[STUDY MATERIAL Boundary: Start]
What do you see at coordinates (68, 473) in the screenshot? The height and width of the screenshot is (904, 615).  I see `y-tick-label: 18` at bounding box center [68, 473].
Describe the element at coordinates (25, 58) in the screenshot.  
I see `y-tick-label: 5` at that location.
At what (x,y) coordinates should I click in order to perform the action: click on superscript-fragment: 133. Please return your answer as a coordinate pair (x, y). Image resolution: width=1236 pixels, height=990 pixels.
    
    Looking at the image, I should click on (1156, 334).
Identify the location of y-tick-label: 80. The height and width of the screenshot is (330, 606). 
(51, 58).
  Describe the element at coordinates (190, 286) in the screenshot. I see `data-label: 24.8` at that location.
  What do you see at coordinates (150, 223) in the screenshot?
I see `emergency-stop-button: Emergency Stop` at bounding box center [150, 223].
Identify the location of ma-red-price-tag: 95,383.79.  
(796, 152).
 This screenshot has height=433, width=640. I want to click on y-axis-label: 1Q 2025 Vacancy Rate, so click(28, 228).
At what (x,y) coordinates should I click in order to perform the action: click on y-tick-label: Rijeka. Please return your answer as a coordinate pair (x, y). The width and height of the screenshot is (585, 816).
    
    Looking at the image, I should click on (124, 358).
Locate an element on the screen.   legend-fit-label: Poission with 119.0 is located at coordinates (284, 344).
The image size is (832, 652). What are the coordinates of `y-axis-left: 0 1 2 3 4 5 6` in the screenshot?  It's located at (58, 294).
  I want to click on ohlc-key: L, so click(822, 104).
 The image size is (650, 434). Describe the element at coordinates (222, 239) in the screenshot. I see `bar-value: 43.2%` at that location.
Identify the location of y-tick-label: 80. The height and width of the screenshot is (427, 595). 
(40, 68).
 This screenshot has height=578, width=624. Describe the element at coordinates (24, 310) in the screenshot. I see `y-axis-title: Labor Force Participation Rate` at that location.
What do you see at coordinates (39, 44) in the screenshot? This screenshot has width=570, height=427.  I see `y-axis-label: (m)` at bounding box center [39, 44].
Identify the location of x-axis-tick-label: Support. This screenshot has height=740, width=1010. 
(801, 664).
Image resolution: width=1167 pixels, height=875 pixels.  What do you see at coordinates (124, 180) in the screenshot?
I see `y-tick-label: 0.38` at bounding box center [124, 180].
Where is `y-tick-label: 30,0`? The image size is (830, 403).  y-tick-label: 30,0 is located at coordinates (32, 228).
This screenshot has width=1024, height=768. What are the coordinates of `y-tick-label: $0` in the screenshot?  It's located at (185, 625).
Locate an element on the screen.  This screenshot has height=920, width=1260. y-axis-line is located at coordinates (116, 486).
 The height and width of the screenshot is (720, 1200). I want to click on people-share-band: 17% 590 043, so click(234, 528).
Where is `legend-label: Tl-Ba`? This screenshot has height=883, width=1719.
[STUDY MATERIAL Boundary: End]
**YOUR GOAL:** Please print the rows word for word, starting with the line that contains "Identify the location of x-axis-tick-label: Support." and going on through the final line of the rows.

**ANSWER TO THIS EXERCISE:**
Identify the location of x-axis-tick-label: Support. This screenshot has height=740, width=1010. 
(801, 664).
Image resolution: width=1167 pixels, height=875 pixels.  What do you see at coordinates (124, 180) in the screenshot?
I see `y-tick-label: 0.38` at bounding box center [124, 180].
Where is `y-tick-label: 30,0`? The image size is (830, 403).  y-tick-label: 30,0 is located at coordinates (32, 228).
This screenshot has width=1024, height=768. What are the coordinates of `y-tick-label: $0` in the screenshot?  It's located at (185, 625).
Locate an element on the screen.  This screenshot has height=920, width=1260. y-axis-line is located at coordinates (116, 486).
 The height and width of the screenshot is (720, 1200). I want to click on people-share-band: 17% 590 043, so click(234, 528).
Where is `legend-label: Tl-Ba`? This screenshot has height=883, width=1719.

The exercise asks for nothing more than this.